The tenth-of-a-point decline in the jobless rate to 7.9 percent marked the eighth straight month that Idaho's rate has fallen. It is now a full percentage point below the recession-era high in July 2011.

Over 2,500 more workers were on the job in March than in February as employers across the state hired more than
13,500 people to replace retirees and others as well as fill new jobs. It was the first time since 2007 that March hiring has exceeded 13,000 although it was still about 2,000 below the average during the expansion from 2003
through 2007.

Those factors ate into the competition for available jobs. The Conference Board, a business think tank in New York,
estimated in its March report that the number of unemployed workers vying for each job posting had slipped below
3.5.

Contractors and manufacturers both added more workers between February and March than average over the past five years including three years of the worst economic conditions the state has faced in generations. But even with
persisting gains, construction employment remains at mid-1990s levels while manufacturing payrolls are still at early
1990s levels.

Retailers, transportation companies and employers in the financial sector also maintained payrolls ahead of the five-
year average while the rate of hiring slipped slightly in professional and business services and health care and education - two sectors that have grown steadily through and since the recession.

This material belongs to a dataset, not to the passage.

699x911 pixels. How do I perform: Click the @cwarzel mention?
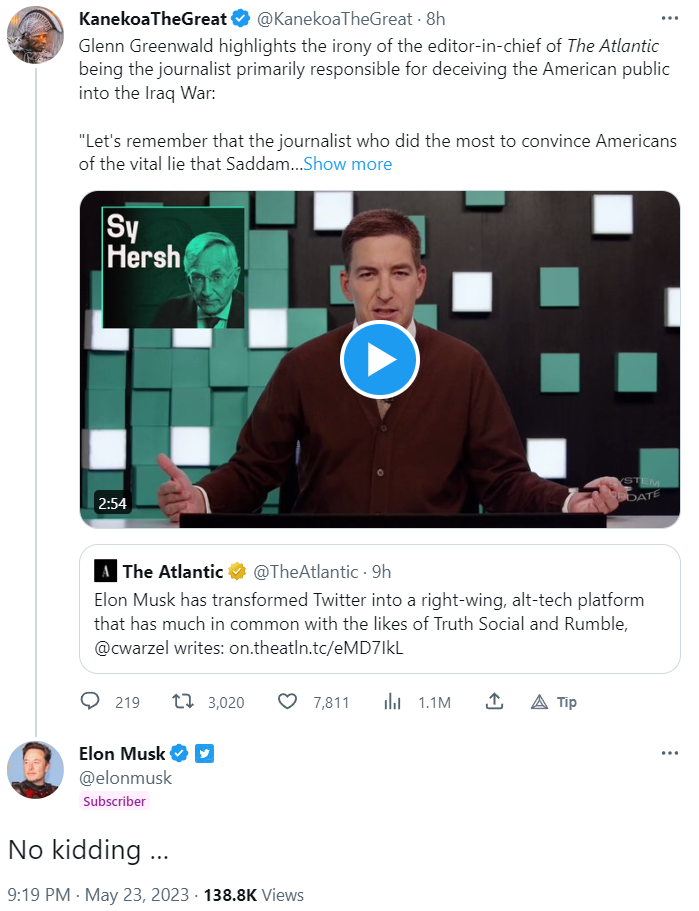pos(132,647)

Early spring hiring activity kept up with the continued expansion of the statewide labor force to drive unemployment lower, reinforcing signs that Idaho's economy is growing again if slowly.

A March labor force increase of nearly 1,900 was the highest one-month jump in two years and a signal that people are progressively more optimistic about their job prospects. In fact, the rise in total employment outstripped the increase in the labor force for the eighth month in a row.

Another 600 workers moved off the unemployment rolls, dropping total unemployment below 62,000 for the first time in 21⁄2 years. March marked 101⁄2 years that Idaho's jobless rate has been below the national rate, which also
dropped a tenth in March to 8.2 percent.

A year earlier, Idaho's unemployment rate stood at 8.7 percent. Some 67,000 people were without jobs, and total
employment was under 702,000. This year, just over 33,000 workers received $32.8 million in state and federal
unemployment benefits during March, down dramatically from the $42.5 million paid to over 42,500 during March
2011.

Only eight rural Idaho counties posted unemployment rates in double digits, unchanged from February but down from 11 in March 2011, and even Caldwell, the only city in double digits in February, dropped to 9.8 percent in March. Over half the counties posted lower rates in March than in January.

Adams County continued to have the highest rate at 12.8 percent, but that was down four-tenths of a point from February. The lowest rate remained at 4.3 percent in Franklin County, which was joined by Oneida County in March.
Seven more counties had rates under 6 percent. A total of nine were under 6 percent in February.